In other words, digitalisation is not innocent when it comes to the other whirlwind change of the present day: global climate change. To be part of a sustainable, liveable future, digitalisation has to decisively support positive outcomes for the climate and environment. Fortunately, there are many ways in which it can, not least in the water and wastewater sector.

WaCCliM’s Digital Toolbox

WaCCliM is a digitally native project: we connect municipalities and water and wastewater utilities in online exchanges, provide digital tools like ECAM to assess greenhouse gas emissions and prioritise climate mitigation measures, and disseminate effective approaches through our digital knowledge platform, Climate Smart Water. And this is only the beginning of our work to promote digitalisation in the service of mitigation. We have identified a number of digital solutions in our pilot countries that can directly lead to more efficient operation, letting utilities save and recover energy and resources.

In Madaba, Jordan, our partner utility installed energy-efficient pumps with variable frequency drives in April 2019. More than just efficient, these pumps are an important step towards digitalisation in the urban water system.

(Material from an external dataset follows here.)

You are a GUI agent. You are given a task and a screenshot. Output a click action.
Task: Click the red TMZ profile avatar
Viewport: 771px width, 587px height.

With access to so much powerful operating data, the utility knows the status of its drive system and gains insights for optimising the production and availability of drinking water. Meanwhile, planned vibration monitoring sensors will alert the utility to potential problems, contributing to higher efficiency and longevity of the pumps. They are now investigating other digital options for early detection of water leakages, which will allow for perfectly targeted maintenance across the system before any water is unnecessarily lost.

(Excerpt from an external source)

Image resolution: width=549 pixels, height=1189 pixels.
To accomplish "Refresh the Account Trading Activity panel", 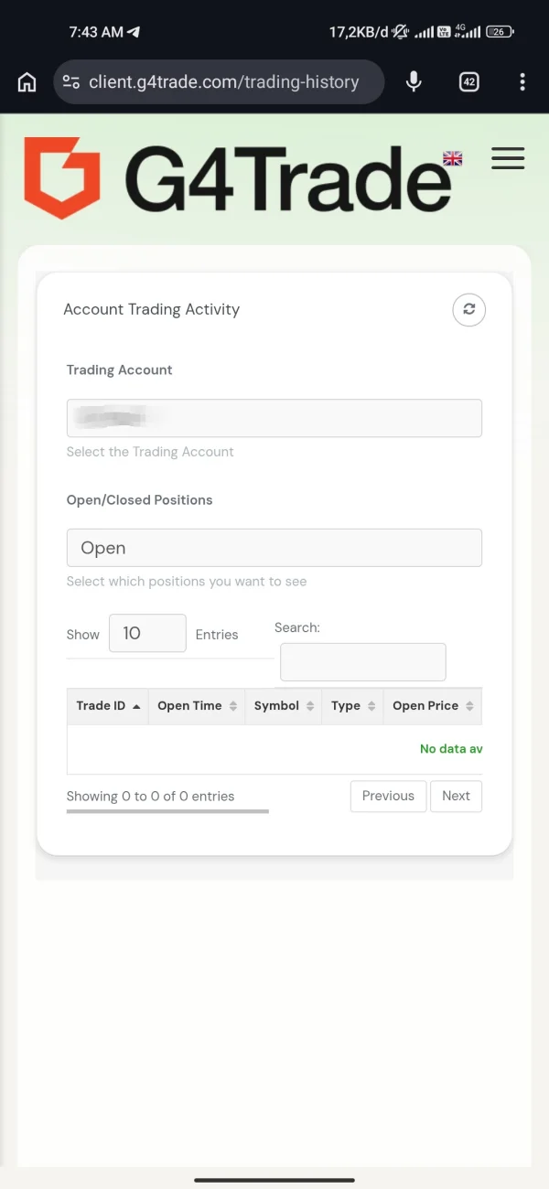I will pyautogui.click(x=469, y=309).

In Cusco, Peru, our partner utility has embraced digitalisation to more efficiently assess biogas production. Biogas analysers, which are currently being compared and evaluated, will  help to assess and monitor the quality of biogas they are producing from wastewater. These analysers are key components of an efficient biogas recovery system, whereby the methane and nitrous oxide generated from the breakdown of organic matter in wastewater are captured instead of escaping into the atmosphere. With an effective, digitally guided recovery system in place, the utility will power its own operations from these otherwise damaging greenhouse gases.

A Green Agenda for Digitalisation

Sensors and solutions like these are driving green digitalisation. According to a 2015 estimate, then-existing digital solutions had the potential to reduce global emissions by as much as 15% by 2030 – and the solutions are only growing in number.

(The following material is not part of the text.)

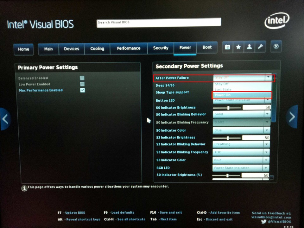
Task: Click the right navigation arrow
Action: click(292, 117)
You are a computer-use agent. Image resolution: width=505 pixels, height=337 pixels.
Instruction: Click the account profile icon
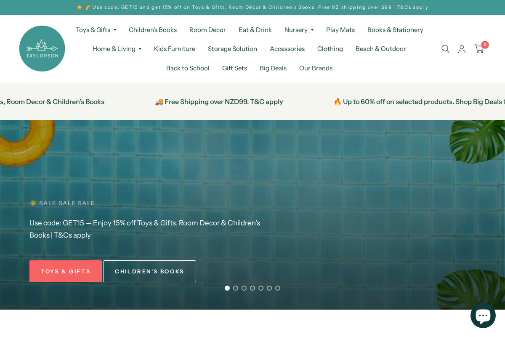462,49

In the water sector and every sector, digitalisation needs to have a small footprint and use it to create big benefits for the environment and the climate. To ensure this will happen, Germany’s Federal Ministry for the Environment, Nature Conservation and Nuclear Safety (BMU) adopted a Digital Policy Agenda for the Environment in March 2020, with measures that tie together digitalisation and environmental protection.

The Agenda grew out of a pathbreaking process in the autumn of 2019, with more than 200 experts coming together for an environmental workshop. It comprises more than 70 measures to make digitalisation green; many are already under way, others in early development with a promising future. The goal is nothing less than socio-ecological transformation across the areas of mobility, nature conservation, agriculture, water management, “Industry 4.0”, the circular economy and sustainable consumption.

WaCCliM’s ongoing work with digital tools in the urban water sector is well aligned with a significant part of BMU’s plans: the use of digital water management for better services. The Ministry is pursuing solutions to bring the German water management sector more efficient operations, savings and recovery of energy and resources, and digital planning processes for infrastructure. We look forward to bringing these experiences, too, into our global community of practice, and making the rapidly digitalising water sector a significant field of action in climate mitigation.